(Data extracted from a collection)
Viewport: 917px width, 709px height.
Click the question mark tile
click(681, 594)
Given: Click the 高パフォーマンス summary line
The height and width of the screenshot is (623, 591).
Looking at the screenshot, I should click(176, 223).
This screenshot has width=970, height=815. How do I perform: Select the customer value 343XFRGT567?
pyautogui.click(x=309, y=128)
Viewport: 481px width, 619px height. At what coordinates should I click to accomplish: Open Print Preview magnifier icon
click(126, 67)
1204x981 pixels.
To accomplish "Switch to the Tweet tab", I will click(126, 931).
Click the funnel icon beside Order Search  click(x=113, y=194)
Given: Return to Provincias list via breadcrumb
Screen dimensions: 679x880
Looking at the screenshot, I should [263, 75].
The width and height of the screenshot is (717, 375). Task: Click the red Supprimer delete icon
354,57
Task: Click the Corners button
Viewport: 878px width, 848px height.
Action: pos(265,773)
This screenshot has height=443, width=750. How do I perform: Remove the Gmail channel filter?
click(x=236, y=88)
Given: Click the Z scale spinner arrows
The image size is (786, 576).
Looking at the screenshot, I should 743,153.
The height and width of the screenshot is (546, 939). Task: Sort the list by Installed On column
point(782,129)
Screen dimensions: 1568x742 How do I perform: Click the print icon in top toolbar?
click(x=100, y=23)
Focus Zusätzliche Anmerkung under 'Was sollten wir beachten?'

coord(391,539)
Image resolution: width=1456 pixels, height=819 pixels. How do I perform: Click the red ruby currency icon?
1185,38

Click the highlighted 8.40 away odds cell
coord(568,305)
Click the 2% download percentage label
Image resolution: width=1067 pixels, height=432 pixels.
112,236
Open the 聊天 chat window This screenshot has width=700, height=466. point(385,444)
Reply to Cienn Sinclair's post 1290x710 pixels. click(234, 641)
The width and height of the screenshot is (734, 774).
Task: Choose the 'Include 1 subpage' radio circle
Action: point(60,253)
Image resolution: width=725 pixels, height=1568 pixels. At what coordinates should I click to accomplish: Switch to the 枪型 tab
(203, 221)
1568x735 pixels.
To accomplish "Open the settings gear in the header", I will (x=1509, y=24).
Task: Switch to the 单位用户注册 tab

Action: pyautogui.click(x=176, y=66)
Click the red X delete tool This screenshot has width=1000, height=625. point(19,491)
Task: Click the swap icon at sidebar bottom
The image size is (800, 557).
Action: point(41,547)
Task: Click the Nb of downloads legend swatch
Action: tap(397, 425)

What to do >> Provide a verbatim copy of all the entries.

Task response >>
Viewport: 917px width, 709px height.
Click the question mark tile
click(681, 594)
Given: Click the 高パフォーマンス summary line
The height and width of the screenshot is (623, 591).
Looking at the screenshot, I should click(176, 223).
This screenshot has width=970, height=815. How do I perform: Select the customer value 343XFRGT567?
pyautogui.click(x=309, y=128)
Viewport: 481px width, 619px height. At what coordinates should I click to accomplish: Open Print Preview magnifier icon
click(126, 67)
1204x981 pixels.
To accomplish "Switch to the Tweet tab", I will click(126, 931).
Click the funnel icon beside Order Search  click(x=113, y=194)
Given: Return to Provincias list via breadcrumb
Screen dimensions: 679x880
Looking at the screenshot, I should [263, 75].
The width and height of the screenshot is (717, 375). Task: Click the red Supprimer delete icon
354,57
Task: Click the Corners button
Viewport: 878px width, 848px height.
Action: pos(265,773)
This screenshot has height=443, width=750. How do I perform: Remove the Gmail channel filter?
click(x=236, y=88)
Given: Click the Z scale spinner arrows
The image size is (786, 576).
Looking at the screenshot, I should 743,153.
The height and width of the screenshot is (546, 939). Task: Sort the list by Installed On column
point(782,129)
Screen dimensions: 1568x742 How do I perform: Click the print icon in top toolbar?
click(x=100, y=23)
Focus Zusätzliche Anmerkung under 'Was sollten wir beachten?'

coord(391,539)
Image resolution: width=1456 pixels, height=819 pixels. How do I perform: Click the red ruby currency icon?
1185,38

Click the highlighted 8.40 away odds cell
coord(568,305)
Click the 2% download percentage label
Image resolution: width=1067 pixels, height=432 pixels.
112,236
Open the 聊天 chat window This screenshot has width=700, height=466. point(385,444)
Reply to Cienn Sinclair's post 1290x710 pixels. click(234, 641)
The width and height of the screenshot is (734, 774).
Task: Choose the 'Include 1 subpage' radio circle
Action: point(60,253)
Image resolution: width=725 pixels, height=1568 pixels. At what coordinates should I click to accomplish: Switch to the 枪型 tab
(203, 221)
1568x735 pixels.
To accomplish "Open the settings gear in the header", I will (x=1509, y=24).
Task: Switch to the 单位用户注册 tab

Action: pyautogui.click(x=176, y=66)
Click the red X delete tool This screenshot has width=1000, height=625. point(19,491)
Task: Click the swap icon at sidebar bottom
The image size is (800, 557).
Action: point(41,547)
Task: Click the Nb of downloads legend swatch
Action: tap(397, 425)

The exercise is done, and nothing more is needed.